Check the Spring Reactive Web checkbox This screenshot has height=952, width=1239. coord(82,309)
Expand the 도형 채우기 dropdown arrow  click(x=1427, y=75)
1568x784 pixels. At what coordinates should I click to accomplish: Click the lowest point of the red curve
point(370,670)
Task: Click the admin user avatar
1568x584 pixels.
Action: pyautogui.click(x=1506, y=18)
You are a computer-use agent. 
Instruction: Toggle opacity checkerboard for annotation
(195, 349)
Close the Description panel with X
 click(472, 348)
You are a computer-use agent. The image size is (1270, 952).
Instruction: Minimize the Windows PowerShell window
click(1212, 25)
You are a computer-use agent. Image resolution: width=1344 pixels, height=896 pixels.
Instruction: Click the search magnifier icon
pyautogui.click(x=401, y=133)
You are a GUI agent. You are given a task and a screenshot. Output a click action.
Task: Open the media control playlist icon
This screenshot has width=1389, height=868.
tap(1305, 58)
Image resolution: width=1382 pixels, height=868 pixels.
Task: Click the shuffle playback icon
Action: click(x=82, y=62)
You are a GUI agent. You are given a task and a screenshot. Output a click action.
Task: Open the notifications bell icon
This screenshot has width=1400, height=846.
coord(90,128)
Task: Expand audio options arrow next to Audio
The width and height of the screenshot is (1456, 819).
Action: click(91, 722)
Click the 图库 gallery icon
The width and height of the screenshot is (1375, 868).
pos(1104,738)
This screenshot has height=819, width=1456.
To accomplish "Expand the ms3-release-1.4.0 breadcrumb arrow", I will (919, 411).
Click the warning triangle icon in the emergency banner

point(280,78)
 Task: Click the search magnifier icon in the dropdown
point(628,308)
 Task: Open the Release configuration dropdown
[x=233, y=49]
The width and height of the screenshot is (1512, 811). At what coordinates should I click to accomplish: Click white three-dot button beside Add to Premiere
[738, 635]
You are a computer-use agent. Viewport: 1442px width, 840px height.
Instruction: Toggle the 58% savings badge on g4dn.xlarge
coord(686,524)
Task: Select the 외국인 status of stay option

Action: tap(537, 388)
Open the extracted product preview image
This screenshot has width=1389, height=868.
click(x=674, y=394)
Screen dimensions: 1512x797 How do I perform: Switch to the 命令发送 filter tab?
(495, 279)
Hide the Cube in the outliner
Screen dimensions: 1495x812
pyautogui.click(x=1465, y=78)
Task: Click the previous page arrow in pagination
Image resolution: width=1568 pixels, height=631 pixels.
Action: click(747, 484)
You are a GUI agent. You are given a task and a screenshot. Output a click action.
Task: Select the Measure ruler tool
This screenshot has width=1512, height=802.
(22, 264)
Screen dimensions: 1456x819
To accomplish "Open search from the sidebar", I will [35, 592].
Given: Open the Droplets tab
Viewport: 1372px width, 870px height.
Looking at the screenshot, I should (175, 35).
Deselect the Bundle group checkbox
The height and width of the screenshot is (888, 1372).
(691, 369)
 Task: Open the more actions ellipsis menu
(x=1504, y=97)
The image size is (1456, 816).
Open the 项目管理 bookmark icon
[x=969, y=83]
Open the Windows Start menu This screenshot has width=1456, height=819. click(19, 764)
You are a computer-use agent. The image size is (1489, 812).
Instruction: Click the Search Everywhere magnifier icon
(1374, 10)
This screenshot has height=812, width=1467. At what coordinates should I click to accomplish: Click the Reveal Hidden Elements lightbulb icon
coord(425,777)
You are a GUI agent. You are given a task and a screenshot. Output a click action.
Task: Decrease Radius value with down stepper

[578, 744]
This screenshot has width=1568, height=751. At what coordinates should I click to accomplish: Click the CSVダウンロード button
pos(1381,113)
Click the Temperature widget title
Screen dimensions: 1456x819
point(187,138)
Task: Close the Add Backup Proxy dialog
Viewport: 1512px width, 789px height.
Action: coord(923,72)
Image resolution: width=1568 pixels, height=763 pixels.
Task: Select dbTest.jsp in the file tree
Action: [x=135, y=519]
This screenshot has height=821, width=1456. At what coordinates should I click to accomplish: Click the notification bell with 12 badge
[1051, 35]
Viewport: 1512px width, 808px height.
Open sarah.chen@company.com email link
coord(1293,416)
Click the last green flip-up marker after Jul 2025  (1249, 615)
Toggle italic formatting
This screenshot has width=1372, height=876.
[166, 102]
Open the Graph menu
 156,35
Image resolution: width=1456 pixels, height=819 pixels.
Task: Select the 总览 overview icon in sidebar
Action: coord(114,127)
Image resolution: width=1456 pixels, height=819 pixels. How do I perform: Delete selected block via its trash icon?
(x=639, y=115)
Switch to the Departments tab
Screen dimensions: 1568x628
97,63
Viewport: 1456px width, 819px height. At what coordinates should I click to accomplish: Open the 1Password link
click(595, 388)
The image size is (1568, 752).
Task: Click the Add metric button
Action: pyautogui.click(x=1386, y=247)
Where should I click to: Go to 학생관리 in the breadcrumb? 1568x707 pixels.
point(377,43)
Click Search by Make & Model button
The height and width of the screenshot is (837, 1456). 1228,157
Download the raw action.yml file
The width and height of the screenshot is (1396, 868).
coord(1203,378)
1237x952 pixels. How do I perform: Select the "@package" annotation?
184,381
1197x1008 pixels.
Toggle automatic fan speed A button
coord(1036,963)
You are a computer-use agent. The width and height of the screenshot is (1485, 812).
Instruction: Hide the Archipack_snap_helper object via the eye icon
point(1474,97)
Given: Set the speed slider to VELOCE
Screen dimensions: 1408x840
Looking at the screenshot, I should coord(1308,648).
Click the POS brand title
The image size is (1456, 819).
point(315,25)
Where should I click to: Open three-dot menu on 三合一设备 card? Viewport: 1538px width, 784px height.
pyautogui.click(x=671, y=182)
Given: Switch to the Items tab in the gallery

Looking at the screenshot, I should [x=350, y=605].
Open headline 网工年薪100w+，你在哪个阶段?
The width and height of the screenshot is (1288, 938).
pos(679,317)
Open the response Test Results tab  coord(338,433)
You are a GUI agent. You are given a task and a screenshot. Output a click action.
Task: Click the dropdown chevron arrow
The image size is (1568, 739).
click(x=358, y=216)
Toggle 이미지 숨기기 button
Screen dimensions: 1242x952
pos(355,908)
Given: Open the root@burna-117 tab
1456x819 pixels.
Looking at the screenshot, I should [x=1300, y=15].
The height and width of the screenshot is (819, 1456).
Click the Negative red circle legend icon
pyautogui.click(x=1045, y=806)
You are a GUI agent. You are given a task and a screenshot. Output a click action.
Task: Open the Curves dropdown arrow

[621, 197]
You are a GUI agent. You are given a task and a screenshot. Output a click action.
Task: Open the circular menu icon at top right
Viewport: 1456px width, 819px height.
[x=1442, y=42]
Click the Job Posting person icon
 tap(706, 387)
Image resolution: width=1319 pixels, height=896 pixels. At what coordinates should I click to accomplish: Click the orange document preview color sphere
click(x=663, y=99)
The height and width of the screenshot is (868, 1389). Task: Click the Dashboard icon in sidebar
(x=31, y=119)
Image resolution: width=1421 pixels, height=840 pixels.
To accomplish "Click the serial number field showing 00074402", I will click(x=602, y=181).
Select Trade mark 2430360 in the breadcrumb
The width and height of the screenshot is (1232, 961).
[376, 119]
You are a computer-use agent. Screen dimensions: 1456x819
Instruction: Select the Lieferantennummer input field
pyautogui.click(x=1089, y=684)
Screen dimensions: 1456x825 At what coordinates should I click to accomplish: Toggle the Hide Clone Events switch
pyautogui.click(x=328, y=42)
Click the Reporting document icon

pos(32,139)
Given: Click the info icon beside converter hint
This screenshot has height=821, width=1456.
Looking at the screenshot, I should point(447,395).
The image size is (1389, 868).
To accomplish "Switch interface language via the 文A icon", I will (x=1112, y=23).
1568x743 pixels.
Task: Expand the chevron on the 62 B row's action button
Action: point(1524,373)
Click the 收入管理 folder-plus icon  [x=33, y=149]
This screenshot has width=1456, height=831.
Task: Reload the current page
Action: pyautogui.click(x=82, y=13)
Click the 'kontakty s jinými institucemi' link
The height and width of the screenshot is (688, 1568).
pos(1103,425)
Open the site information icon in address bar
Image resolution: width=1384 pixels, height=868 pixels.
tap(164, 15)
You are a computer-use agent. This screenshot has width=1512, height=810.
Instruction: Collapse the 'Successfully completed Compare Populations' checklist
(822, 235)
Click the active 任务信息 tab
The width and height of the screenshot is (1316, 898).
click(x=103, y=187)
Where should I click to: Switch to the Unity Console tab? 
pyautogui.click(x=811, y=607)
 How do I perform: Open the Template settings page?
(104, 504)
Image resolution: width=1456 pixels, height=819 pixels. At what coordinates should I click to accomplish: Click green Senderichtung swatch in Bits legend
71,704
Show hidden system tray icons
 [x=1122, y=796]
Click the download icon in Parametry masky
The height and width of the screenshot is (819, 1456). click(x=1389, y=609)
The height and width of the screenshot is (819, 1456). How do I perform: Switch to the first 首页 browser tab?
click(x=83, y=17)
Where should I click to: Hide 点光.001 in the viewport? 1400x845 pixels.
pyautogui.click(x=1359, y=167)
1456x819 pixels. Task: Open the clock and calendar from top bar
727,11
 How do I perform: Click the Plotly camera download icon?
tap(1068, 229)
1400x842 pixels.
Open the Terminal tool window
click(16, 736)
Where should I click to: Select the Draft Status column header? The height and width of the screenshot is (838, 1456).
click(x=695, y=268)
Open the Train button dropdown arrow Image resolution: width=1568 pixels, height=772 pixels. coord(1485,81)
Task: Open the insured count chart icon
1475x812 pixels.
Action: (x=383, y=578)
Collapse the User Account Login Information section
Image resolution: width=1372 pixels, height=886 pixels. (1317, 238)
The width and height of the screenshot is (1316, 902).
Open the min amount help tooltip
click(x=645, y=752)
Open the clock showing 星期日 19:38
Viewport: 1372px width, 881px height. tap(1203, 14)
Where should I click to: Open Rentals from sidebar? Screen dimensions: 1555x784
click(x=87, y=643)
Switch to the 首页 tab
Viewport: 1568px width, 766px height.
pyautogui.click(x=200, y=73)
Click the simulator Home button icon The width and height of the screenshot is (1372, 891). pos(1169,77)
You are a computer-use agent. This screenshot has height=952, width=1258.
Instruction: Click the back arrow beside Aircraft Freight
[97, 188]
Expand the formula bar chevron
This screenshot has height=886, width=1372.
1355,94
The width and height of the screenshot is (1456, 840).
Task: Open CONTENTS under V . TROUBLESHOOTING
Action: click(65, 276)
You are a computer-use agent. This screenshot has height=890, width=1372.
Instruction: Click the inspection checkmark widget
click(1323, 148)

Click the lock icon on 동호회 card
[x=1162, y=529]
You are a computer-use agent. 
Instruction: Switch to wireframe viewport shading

-=-=-=-=-

§ **TASK GOAL**
Go through the data and show every line where "computer" occurs.

§ **RESULT OF THIS TASK**
You are a computer-use agent. 
You are a computer-use agent. The image size is (1270, 952).
You are a computer-use agent. Image resolution: width=1344 pixels, height=896 pixels.
You are a computer-use agent. Viewport: 1442px width, 840px height.
You are a computer-use agent. The image size is (1489, 812).
You are a computer-use agent. The width and height of the screenshot is (1485, 812).
You are a computer-use agent. Screen dimensions: 1456x819
You are a computer-use agent. This screenshot has width=1512, height=810.
You are a computer-use agent. This screenshot has height=952, width=1258.
You are a computer-use agent. This screenshot has height=890, width=1372.
You are a computer-use agent. 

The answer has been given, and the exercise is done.